Établi à Srebrenica dans le Royal 22e Régiment en compagnie de quelque 150 autres militaires en Bosnie-Herzégovine actuelle, son régiment s’assurait notamment de défendre un village de dizaines de milliers de Bosniaques désarmés, sur fond d’un cessez-le-feu. « Srebrenica est devenue, malgré elle, puisqu’elle est proche de l’actuelle Serbie, victime des masses de réfugiés qui se déplaçaient du nord vers le sud », explique M. Boivin.
Une ville construite pour abriter quelques milliers de personnes s’est donc retrouvée dans l’obligation d’en accueillir 20 fois plus. « Quand on est arrivé, ils estimaient qu’il y avait entre 50 000 et 55 000 personnes. C’est un village, Srebrenica. C’est vraiment petit, mais on se retrouve avec beaucoup de gens, et ces gens-là ne peuvent pas sortir de la ville », détaille le policier de Saint-Eustache.
Il était responsable, avec son régiment, d’assurer la paix entre les Serbes et les Bosniaques, amassés dans le petit village de Srebrenica. « On exportait les convois dans la ville, on veillait à ce que les Serbes ne rentrent pas plus dans la ville, et on veillait à ce que les rapports [restent pacifiques]. On savait que ça marchait, parce que tout le temps qu’on a été là, la ville est restée dans cet état. Les Serbes n’ont pas fait ce qu’ils auraient aimé faire. Ils n’ont pas fait ce qu’ils ont fait un an et demi après notre départ à nous », se confie l’ancien militaire.

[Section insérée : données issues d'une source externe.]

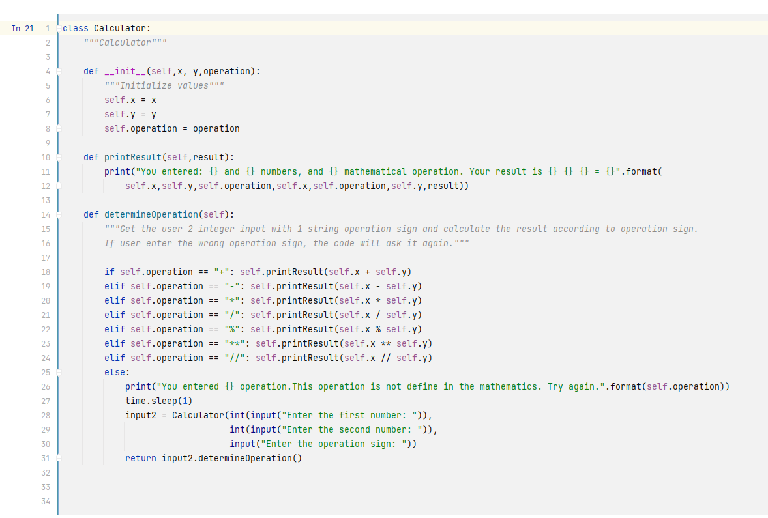Collapse the determineOperation method fold marker
Viewport: 768px width, 518px height.
(59, 215)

En juillet 1995, ce sont 8 000 hommes et adolescents bosniaques de la région de Srebrenica qui ont été massacrés par des forces serbes. Les 400 casques bleus néerlandais sur place n’ont pu qu’observer le génocide, impuissants. Une nouvelle difficile à comprendre à l’époque. « Je n’avais pas d’expérience. J’avais des bons amis, j’avais un bon cercle social autour de moi. J’avais une bonne tête à la base aussi pour essayer de comprendre tout ça, mais ça m’a quand même marqué, ça m’est toujours resté dans la tête », explique-t-il.
Pourquoi y retourner ?
Pour le vidéaste Jean-Sébastien Levan, la demande de son ami de longue date de réaliser un documentaire en Bosnie était tout le moins surprenante. « Sachant que lui s’était rendu comme casque bleu en Bosnie au début des années [1990], j’ai comme compris assez rapidement de quoi il s’agissait. J’ai embarqué tout de suite dans le projet », explique M. Levan. « Ce n’était pas la première fois qu’on tournait des trucs ensemble, donc je savais que ça se passerait bien. »
« À la base, c’était, oui, un voyage entre amis, mais c’était aussi un endroit qui m’intriguait », poursuit le caméraman. « En allant là-bas dans le but de tourner quelque chose qui allait probablement raisonner dans la tête de bien du monde, ça m’a enthousiasmé un peu plus. De savoir que des carnages comme ça se sont produits, des génocides littéralement, ça marque l’imaginaire. C’est ce que je veux rapporter. Je veux que les gens voient ce que les [Bosniaques] sont devenus après avoir vécu une épreuve aussi dure que celle-là. »
« La réponse est un peu bizarre », dit pour sa part Alain Boivin. « C’était juste pour aller voir si, à la limite, je n’avais pas rêvé à ça. Ce que tu vis là-bas, c’est tellement surréaliste, c’est tellement une expérience marginale, tellement contrastante avec tout ce que tu connais, qu’un moment donné, elle prend fin, tu reviens, comme si tu te réveillais, et tu fais de l’hypervigilance dans ton lit à revivre tout ça. »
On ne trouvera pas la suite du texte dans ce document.